NovelToon NovelToon
Hatiku Di Gondol Sang Duda

Hatiku Di Gondol Sang Duda

Status: sedang berlangsung
Genre:Nikah Kontrak / Crazy Rich/Konglomerat / Duda
Popularitas:1.8k
Nilai: 5
Nama Author: Ais_26

Kisah tentang cinta yang tak memandang usia, tentang keberanian menerima masa lalu seseorang, dan tentang dua hati yang memilih bersama meski dunia sempat meragukan.
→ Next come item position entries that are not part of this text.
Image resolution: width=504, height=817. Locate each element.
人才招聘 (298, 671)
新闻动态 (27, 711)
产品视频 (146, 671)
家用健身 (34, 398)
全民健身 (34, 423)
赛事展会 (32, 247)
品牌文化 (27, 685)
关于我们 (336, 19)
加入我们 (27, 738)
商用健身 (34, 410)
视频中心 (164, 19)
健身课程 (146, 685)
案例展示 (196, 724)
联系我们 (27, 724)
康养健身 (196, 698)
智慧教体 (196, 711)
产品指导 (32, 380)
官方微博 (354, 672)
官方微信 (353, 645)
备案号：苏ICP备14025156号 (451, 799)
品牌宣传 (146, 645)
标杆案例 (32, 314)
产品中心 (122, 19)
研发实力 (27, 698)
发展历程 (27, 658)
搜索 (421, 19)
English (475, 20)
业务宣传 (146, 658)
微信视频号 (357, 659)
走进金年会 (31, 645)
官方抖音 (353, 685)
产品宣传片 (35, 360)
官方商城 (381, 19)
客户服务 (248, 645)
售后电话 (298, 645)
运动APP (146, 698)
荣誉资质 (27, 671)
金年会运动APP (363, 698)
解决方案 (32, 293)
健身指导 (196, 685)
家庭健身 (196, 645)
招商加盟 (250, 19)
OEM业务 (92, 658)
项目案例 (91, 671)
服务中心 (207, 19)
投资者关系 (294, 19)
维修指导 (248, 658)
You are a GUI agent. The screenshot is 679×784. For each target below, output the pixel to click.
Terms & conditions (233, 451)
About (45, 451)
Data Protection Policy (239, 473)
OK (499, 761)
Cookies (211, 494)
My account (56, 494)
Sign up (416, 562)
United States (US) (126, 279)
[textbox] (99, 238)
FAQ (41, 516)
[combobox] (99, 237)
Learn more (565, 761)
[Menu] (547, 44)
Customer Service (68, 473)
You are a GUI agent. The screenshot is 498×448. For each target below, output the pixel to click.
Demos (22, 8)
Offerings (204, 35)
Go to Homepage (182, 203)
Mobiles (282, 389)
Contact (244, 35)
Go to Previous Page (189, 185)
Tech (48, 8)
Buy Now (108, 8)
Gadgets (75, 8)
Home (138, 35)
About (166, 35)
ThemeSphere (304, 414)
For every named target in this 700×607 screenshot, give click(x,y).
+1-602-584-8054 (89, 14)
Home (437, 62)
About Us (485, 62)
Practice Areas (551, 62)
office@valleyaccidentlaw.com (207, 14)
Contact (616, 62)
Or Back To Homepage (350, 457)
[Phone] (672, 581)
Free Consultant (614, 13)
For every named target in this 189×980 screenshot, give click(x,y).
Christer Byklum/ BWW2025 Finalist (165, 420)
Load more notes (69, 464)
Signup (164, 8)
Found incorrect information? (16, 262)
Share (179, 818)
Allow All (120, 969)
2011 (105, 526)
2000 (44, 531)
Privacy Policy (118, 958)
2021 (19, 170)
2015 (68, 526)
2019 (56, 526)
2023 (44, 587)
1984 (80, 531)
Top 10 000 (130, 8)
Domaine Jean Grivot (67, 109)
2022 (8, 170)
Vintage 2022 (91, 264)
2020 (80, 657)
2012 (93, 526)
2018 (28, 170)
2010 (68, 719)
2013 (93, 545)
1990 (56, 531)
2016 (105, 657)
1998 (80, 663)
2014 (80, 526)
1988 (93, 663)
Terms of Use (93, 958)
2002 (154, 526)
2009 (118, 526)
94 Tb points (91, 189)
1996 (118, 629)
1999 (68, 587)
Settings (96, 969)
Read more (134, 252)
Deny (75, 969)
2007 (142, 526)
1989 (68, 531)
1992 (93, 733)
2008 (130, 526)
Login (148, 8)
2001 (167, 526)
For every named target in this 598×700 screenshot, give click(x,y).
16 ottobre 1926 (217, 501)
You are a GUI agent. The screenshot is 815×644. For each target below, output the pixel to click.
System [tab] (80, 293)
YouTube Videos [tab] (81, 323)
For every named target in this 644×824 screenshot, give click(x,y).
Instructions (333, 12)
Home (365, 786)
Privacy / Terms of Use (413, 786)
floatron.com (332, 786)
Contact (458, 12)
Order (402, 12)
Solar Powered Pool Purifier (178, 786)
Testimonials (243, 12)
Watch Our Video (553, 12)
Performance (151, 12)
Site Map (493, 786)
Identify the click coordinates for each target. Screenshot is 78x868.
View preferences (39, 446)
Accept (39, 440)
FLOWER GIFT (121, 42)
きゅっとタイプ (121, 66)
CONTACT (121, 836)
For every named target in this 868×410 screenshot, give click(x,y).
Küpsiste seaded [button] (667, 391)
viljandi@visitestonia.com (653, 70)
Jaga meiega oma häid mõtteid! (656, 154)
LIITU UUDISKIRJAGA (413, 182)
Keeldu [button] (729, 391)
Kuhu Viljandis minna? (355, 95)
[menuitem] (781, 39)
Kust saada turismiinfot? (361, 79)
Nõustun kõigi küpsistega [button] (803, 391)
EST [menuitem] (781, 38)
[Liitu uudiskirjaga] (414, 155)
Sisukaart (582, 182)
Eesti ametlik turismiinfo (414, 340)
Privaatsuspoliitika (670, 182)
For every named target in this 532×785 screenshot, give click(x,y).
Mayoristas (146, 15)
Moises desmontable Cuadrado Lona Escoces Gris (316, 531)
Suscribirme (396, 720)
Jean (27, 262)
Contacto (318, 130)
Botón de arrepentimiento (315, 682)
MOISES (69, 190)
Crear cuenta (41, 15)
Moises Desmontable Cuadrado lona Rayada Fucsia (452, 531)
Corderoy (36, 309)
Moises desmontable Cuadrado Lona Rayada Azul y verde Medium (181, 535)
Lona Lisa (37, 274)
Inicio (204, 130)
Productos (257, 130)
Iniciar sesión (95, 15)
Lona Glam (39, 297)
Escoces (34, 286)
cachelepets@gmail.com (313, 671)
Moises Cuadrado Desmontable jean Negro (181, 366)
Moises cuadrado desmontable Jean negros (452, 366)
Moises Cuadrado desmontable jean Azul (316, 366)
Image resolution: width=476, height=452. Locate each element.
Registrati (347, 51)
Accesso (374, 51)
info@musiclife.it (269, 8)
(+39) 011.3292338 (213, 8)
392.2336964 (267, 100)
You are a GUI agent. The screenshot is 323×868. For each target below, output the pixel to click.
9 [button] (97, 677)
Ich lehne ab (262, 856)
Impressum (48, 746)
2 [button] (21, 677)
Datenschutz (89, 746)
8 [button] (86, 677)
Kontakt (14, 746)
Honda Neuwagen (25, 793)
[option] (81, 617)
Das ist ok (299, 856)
Karya ini diterbitkan atas izin NovelToon Ais_26, isi konten hanyalah pandangan pribadi pembuatnya, tidak mewakili NovelToon sendiri

BAB 20

Pagi harinya cahaya matahari masuk perlahan melalui celah tirai.

Udara kamar terasa lebih ringan dibandingkan kemarin.

Dira terbangun lebih dulu.

Beberapa detik ia hanya berbaring diam, mendengarkan suara napas Andreas di sampingnya. Tidak ada ketegangan seperti pagi sebelumnya. Tidak ada pikiran yang lAngsung melompat pada Nadia atau berkas.

Hanya sunyi yang tenang.

Ia menoleh.

Wajah Andreas terlihat lebih lelah dari biasanya, tapi tidak tegang. Tangan mereka tanpa sadar masih berdekatan, punggung jari hampir bersentuhan.

Dira tersenyum tipis.

Dira bangun pelan, berhati-hati agar tidak membangunkannya..

Langkahnya menuju kamar mandi terasa lebih ringan.

Kemudian setalh selesai mandi ia ke dapur dan berhenti sejenak di depan kompor.

Gas.

Ia menghembuskan napas kecil, lalu tersenyum sendiri.

Hari ini tidak perlu memaksa memasak.

Di dapur, ia kembali berdiri di depan kompor.

Knop diputar.

Ctek.

Tetap tidak menyala.

Ia tersenyum kecil lupa gasnya gak diganti karena lupa.

“Oh ya lupa gasnya habis” gumamnya pelan.

Ia mengambil dompet dan ponselnya, lalu menulis pesan singkat untuk Andreas yang masih tidur:

“Aku keluar sebentar cari sarapan.”

Ia meletakkan ponsel itu di meja samping tempat tidur agar mudah terlihat.

Udara pagi di luar perumahan terasa sejuk.

Beberapa ibu-ibu sudah berjalan kaki. Ada yang menyapu halaman. Ada yang mengantar anak sekolah.

Dira berjalan pelan menyusuri jalan kompleks.

Ia melihat warung kecil di ujung gang yang tadi malam tidak sempat ia perhatikan.

Aroma nasi uduk dan gorengan tercium samar.

Ia berhenti.

“Pagi, Mbak,” sapa ibu penjual dengan ramah.

“Pagi. Nasi uduknya masih hangat?”

“Masih. Baru matang.”

Dira mengangguk dan memesan dua bungkus.

Sambil menunggu, ia memperhatikan sekitar.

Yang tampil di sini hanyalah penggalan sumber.